**PROBLEM DETAILS**
Every line of the material must appear in the answer exactly as it does here.

**DATA SHOWN**

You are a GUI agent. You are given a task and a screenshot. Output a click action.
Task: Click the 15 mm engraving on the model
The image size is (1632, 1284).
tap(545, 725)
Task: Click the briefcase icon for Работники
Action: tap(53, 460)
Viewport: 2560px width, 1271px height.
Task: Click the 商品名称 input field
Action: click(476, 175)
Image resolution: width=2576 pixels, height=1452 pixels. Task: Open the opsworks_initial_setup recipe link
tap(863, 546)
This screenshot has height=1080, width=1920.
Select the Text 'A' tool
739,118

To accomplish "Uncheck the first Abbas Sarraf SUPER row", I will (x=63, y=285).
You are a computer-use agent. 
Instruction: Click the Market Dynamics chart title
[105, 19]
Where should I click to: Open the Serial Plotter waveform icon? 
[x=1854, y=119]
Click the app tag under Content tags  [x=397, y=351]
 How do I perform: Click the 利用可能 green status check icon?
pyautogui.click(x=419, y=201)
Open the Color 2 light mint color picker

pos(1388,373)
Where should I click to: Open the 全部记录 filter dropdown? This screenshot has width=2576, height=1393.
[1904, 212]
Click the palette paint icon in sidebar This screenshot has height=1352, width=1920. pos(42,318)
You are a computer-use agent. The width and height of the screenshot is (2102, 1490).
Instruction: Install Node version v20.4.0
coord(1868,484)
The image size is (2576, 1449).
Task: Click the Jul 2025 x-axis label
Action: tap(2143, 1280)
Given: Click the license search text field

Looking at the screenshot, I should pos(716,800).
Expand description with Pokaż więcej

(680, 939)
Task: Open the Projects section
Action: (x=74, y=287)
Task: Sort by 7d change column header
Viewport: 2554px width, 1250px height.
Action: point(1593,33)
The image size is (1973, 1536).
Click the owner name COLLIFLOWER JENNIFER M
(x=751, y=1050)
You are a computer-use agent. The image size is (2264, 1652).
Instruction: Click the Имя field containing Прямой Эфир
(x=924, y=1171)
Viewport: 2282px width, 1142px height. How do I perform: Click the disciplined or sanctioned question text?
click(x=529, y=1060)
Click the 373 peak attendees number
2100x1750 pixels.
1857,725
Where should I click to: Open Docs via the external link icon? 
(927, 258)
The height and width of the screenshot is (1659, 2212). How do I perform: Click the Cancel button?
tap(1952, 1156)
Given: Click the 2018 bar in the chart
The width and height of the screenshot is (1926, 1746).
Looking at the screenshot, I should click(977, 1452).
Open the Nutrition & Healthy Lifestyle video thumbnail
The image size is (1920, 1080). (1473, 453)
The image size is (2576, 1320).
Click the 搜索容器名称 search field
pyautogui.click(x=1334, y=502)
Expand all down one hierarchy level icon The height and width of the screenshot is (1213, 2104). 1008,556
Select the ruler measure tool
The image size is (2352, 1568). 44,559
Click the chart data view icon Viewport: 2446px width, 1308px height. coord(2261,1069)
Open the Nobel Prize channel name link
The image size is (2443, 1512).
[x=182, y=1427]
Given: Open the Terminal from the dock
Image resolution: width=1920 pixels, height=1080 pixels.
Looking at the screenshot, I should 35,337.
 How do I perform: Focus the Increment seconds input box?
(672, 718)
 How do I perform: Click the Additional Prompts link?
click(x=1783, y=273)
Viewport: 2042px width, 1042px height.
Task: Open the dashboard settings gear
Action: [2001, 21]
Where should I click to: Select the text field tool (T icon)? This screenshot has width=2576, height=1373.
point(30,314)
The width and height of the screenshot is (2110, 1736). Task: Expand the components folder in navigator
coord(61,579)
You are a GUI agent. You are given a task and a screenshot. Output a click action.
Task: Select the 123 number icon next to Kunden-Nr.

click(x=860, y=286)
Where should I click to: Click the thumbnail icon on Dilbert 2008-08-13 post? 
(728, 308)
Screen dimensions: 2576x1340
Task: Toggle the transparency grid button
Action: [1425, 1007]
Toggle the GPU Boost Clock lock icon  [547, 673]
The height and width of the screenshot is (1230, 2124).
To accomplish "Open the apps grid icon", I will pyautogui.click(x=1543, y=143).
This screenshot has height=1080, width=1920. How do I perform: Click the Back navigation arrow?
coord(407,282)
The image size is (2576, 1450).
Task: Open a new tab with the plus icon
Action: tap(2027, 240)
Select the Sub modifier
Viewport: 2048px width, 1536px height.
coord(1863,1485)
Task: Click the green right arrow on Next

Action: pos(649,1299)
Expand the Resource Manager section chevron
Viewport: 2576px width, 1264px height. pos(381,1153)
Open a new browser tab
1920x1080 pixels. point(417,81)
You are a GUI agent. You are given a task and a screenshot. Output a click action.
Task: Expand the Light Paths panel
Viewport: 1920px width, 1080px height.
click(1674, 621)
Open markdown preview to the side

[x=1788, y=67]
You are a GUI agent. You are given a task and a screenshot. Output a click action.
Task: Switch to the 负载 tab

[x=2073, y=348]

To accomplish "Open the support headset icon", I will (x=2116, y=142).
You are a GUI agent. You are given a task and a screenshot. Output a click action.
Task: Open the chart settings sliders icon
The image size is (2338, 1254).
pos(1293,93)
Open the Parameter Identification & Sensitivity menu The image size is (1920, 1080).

**WRITTEN ANSWER**
You are a GUI agent. You are given a task and a screenshot. Output a click action.
Task: Click the 15 mm engraving on the model
The image size is (1632, 1284).
tap(545, 725)
Task: Click the briefcase icon for Работники
Action: tap(53, 460)
Viewport: 2560px width, 1271px height.
Task: Click the 商品名称 input field
Action: click(476, 175)
Image resolution: width=2576 pixels, height=1452 pixels. Task: Open the opsworks_initial_setup recipe link
tap(863, 546)
This screenshot has height=1080, width=1920.
Select the Text 'A' tool
739,118

To accomplish "Uncheck the first Abbas Sarraf SUPER row", I will (x=63, y=285).
You are a computer-use agent. 
Instruction: Click the Market Dynamics chart title
[105, 19]
Where should I click to: Open the Serial Plotter waveform icon? 
[x=1854, y=119]
Click the app tag under Content tags  [x=397, y=351]
 How do I perform: Click the 利用可能 green status check icon?
pyautogui.click(x=419, y=201)
Open the Color 2 light mint color picker

pos(1388,373)
Where should I click to: Open the 全部记录 filter dropdown? This screenshot has width=2576, height=1393.
[1904, 212]
Click the palette paint icon in sidebar This screenshot has height=1352, width=1920. pos(42,318)
You are a computer-use agent. The width and height of the screenshot is (2102, 1490).
Instruction: Install Node version v20.4.0
coord(1868,484)
The image size is (2576, 1449).
Task: Click the Jul 2025 x-axis label
Action: tap(2143, 1280)
Given: Click the license search text field

Looking at the screenshot, I should pos(716,800).
Expand description with Pokaż więcej

(680, 939)
Task: Open the Projects section
Action: (x=74, y=287)
Task: Sort by 7d change column header
Viewport: 2554px width, 1250px height.
Action: point(1593,33)
The image size is (1973, 1536).
Click the owner name COLLIFLOWER JENNIFER M
(x=751, y=1050)
You are a computer-use agent. The image size is (2264, 1652).
Instruction: Click the Имя field containing Прямой Эфир
(x=924, y=1171)
Viewport: 2282px width, 1142px height. How do I perform: Click the disciplined or sanctioned question text?
click(x=529, y=1060)
Click the 373 peak attendees number
2100x1750 pixels.
1857,725
Where should I click to: Open Docs via the external link icon? 
(927, 258)
The height and width of the screenshot is (1659, 2212). How do I perform: Click the Cancel button?
tap(1952, 1156)
Given: Click the 2018 bar in the chart
The width and height of the screenshot is (1926, 1746).
Looking at the screenshot, I should click(977, 1452).
Open the Nutrition & Healthy Lifestyle video thumbnail
The image size is (1920, 1080). (1473, 453)
The image size is (2576, 1320).
Click the 搜索容器名称 search field
pyautogui.click(x=1334, y=502)
Expand all down one hierarchy level icon The height and width of the screenshot is (1213, 2104). 1008,556
Select the ruler measure tool
The image size is (2352, 1568). 44,559
Click the chart data view icon Viewport: 2446px width, 1308px height. coord(2261,1069)
Open the Nobel Prize channel name link
The image size is (2443, 1512).
[x=182, y=1427]
Given: Open the Terminal from the dock
Image resolution: width=1920 pixels, height=1080 pixels.
Looking at the screenshot, I should 35,337.
 How do I perform: Focus the Increment seconds input box?
(672, 718)
 How do I perform: Click the Additional Prompts link?
click(x=1783, y=273)
Viewport: 2042px width, 1042px height.
Task: Open the dashboard settings gear
Action: [2001, 21]
Where should I click to: Select the text field tool (T icon)? This screenshot has width=2576, height=1373.
point(30,314)
The width and height of the screenshot is (2110, 1736). Task: Expand the components folder in navigator
coord(61,579)
You are a GUI agent. You are given a task and a screenshot. Output a click action.
Task: Select the 123 number icon next to Kunden-Nr.

click(x=860, y=286)
Where should I click to: Click the thumbnail icon on Dilbert 2008-08-13 post? 
(728, 308)
Screen dimensions: 2576x1340
Task: Toggle the transparency grid button
Action: [1425, 1007]
Toggle the GPU Boost Clock lock icon  [547, 673]
The height and width of the screenshot is (1230, 2124).
To accomplish "Open the apps grid icon", I will pyautogui.click(x=1543, y=143).
This screenshot has height=1080, width=1920. How do I perform: Click the Back navigation arrow?
coord(407,282)
The image size is (2576, 1450).
Task: Open a new tab with the plus icon
Action: tap(2027, 240)
Select the Sub modifier
Viewport: 2048px width, 1536px height.
coord(1863,1485)
Task: Click the green right arrow on Next

Action: pos(649,1299)
Expand the Resource Manager section chevron
Viewport: 2576px width, 1264px height. pos(381,1153)
Open a new browser tab
1920x1080 pixels. point(417,81)
You are a GUI agent. You are given a task and a screenshot. Output a click action.
Task: Expand the Light Paths panel
Viewport: 1920px width, 1080px height.
click(1674, 621)
Open markdown preview to the side

[x=1788, y=67]
You are a GUI agent. You are given a task and a screenshot. Output a click action.
Task: Switch to the 负载 tab

[x=2073, y=348]

To accomplish "Open the support headset icon", I will (x=2116, y=142).
You are a GUI agent. You are given a task and a screenshot. Output a click action.
Task: Open the chart settings sliders icon
The image size is (2338, 1254).
pos(1293,93)
Open the Parameter Identification & Sensitivity menu The image size is (1920, 1080).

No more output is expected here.